## Request
Update the items below by replacing every "Screen dimensions" with "Screen size" and leaving all other text unchanged. Omit the pictures from your answer.

## Material for this exercise
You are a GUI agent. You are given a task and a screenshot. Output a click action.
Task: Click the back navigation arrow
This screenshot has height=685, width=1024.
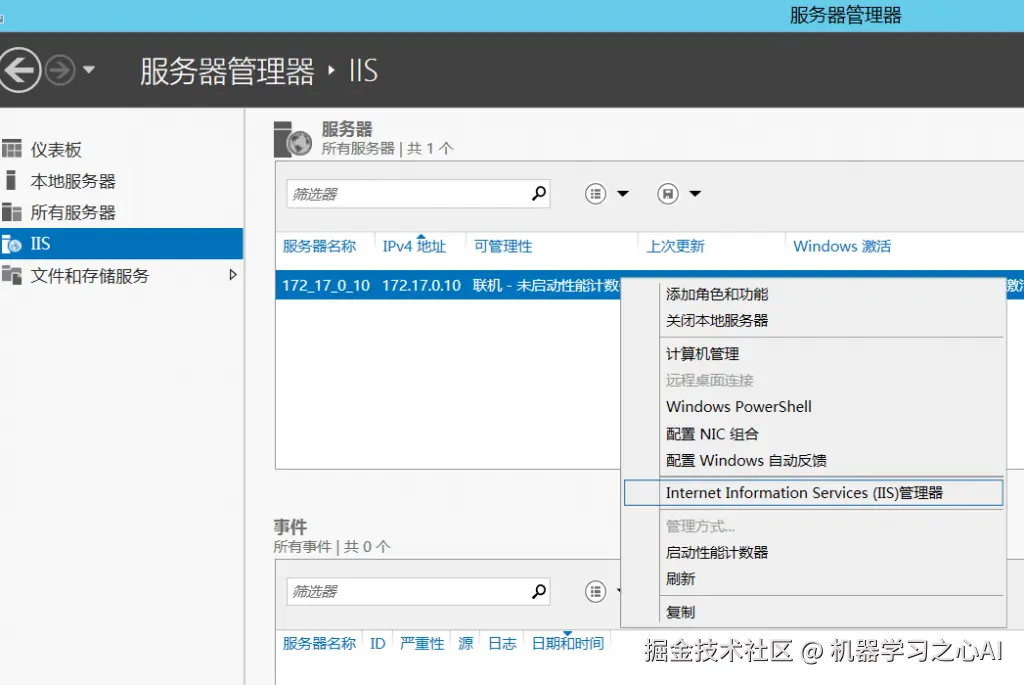[x=21, y=69]
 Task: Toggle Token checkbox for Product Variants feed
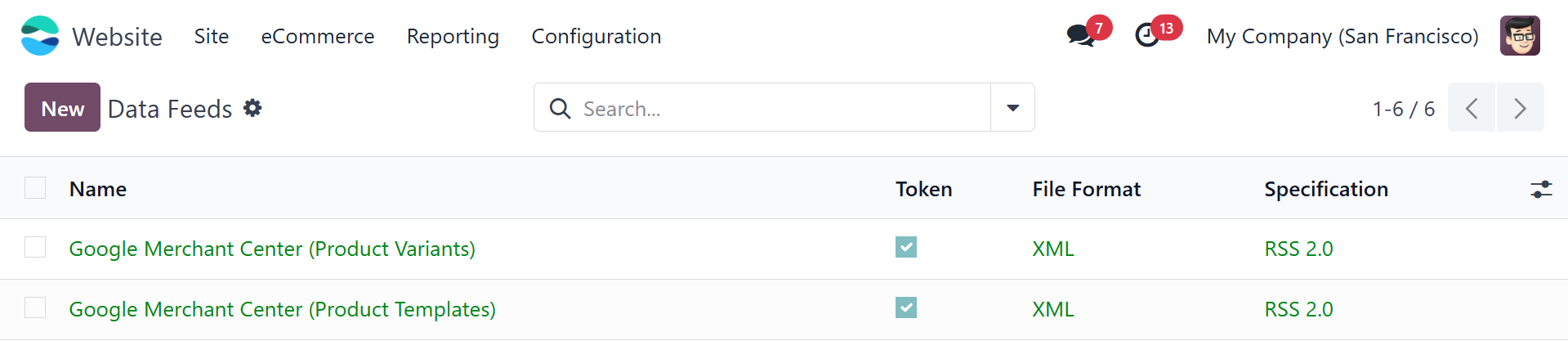905,248
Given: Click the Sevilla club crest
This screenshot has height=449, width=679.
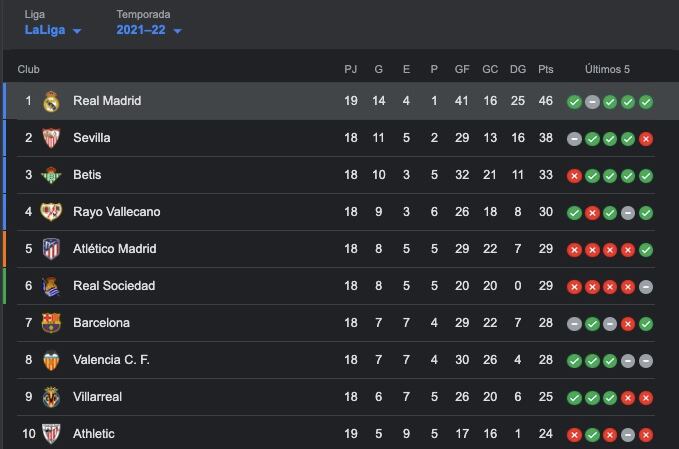Looking at the screenshot, I should 51,138.
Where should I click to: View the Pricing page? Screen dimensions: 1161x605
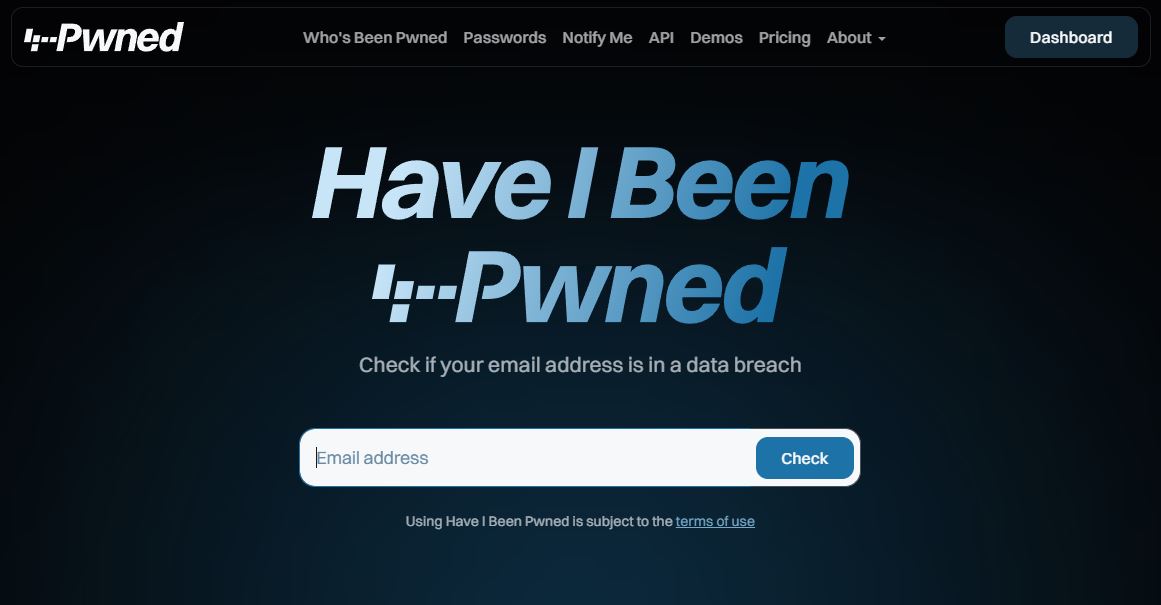[x=784, y=38]
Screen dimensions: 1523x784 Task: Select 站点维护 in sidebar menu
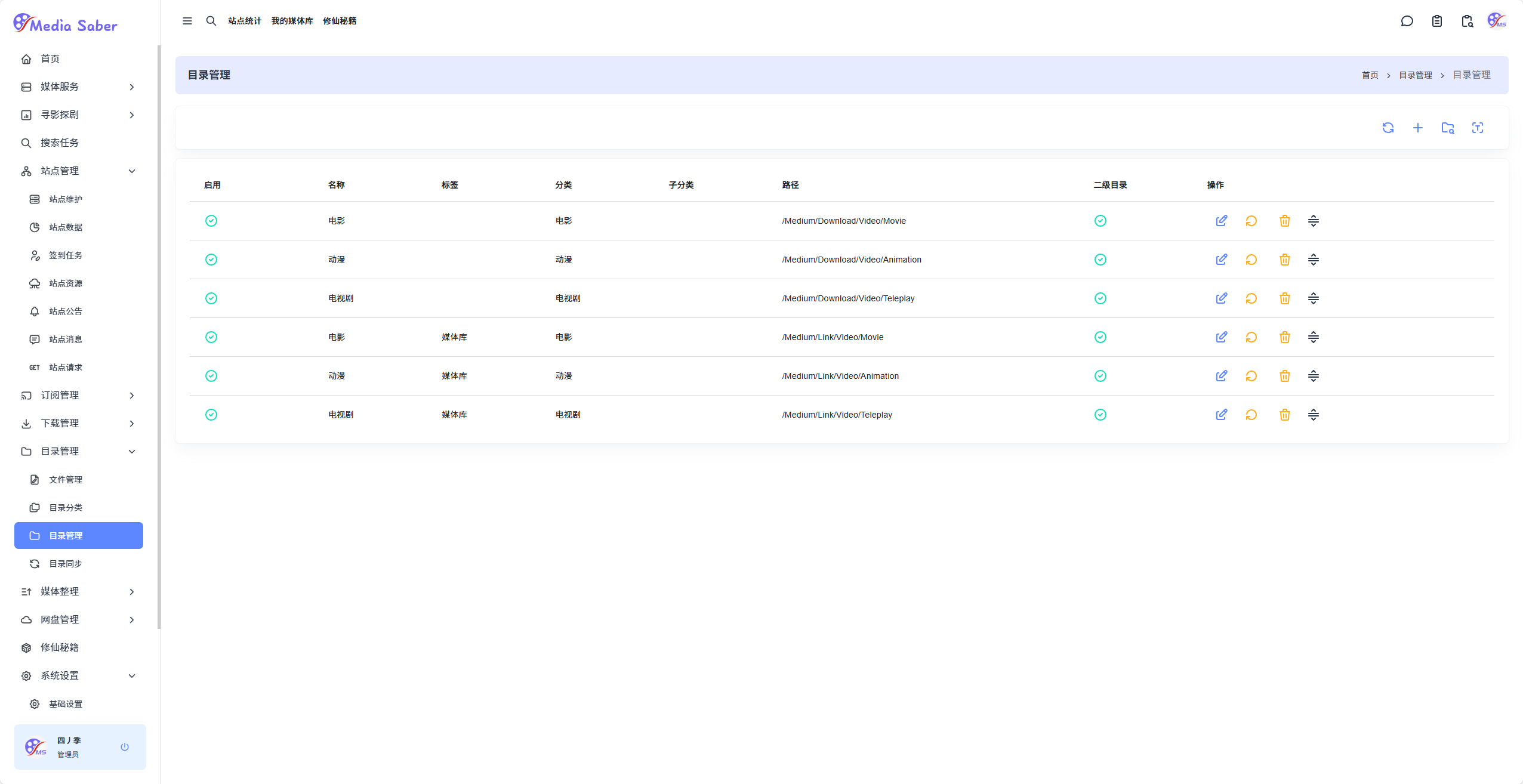pos(66,199)
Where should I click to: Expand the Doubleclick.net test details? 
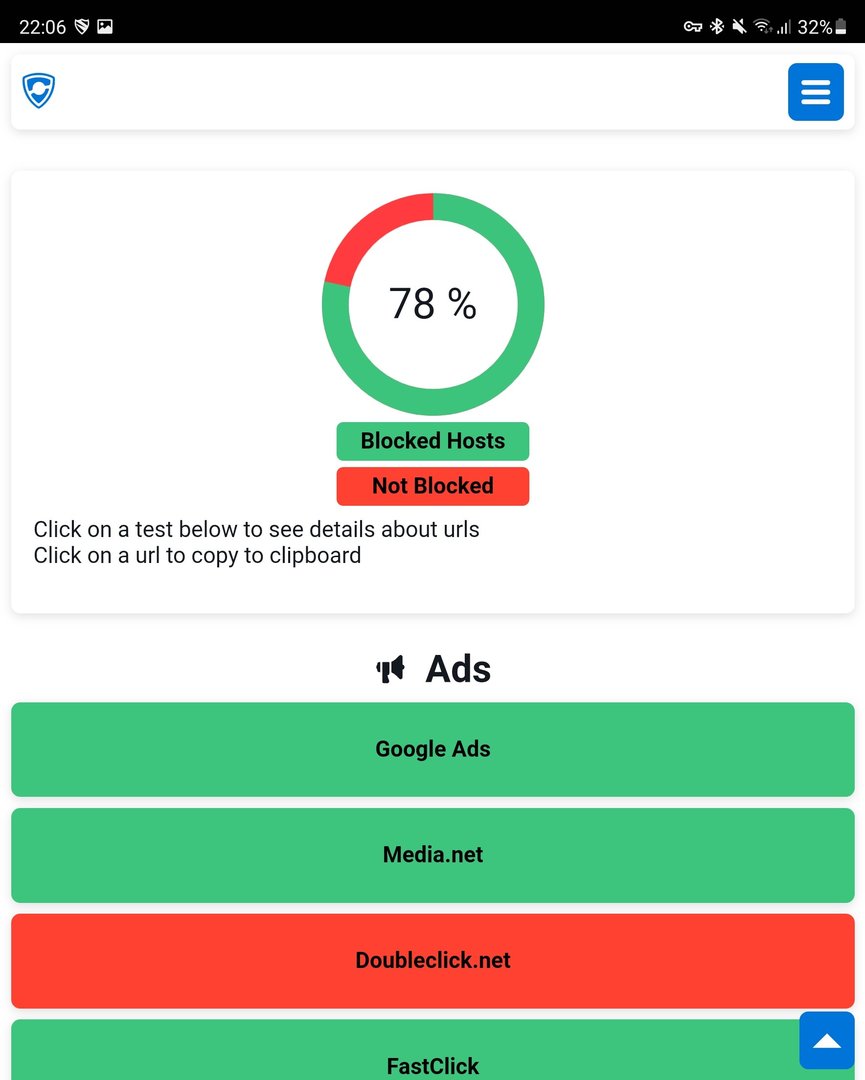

## Response to the exercise
You are a GUI agent. You are given a task and a screenshot. Output a click action.
Task: Click the back navigation arrow
This screenshot has height=685, width=1024.
[x=21, y=69]
 Task: Toggle Token checkbox for Product Variants feed
905,248
Given: Click the Sevilla club crest
This screenshot has height=449, width=679.
Looking at the screenshot, I should 51,138.
Where should I click to: View the Pricing page? Screen size: 1161x605
[x=784, y=38]
Screen size: 1523x784 Task: Select 站点维护 in sidebar menu
pos(66,199)
Where should I click to: Expand the Doubleclick.net test details? 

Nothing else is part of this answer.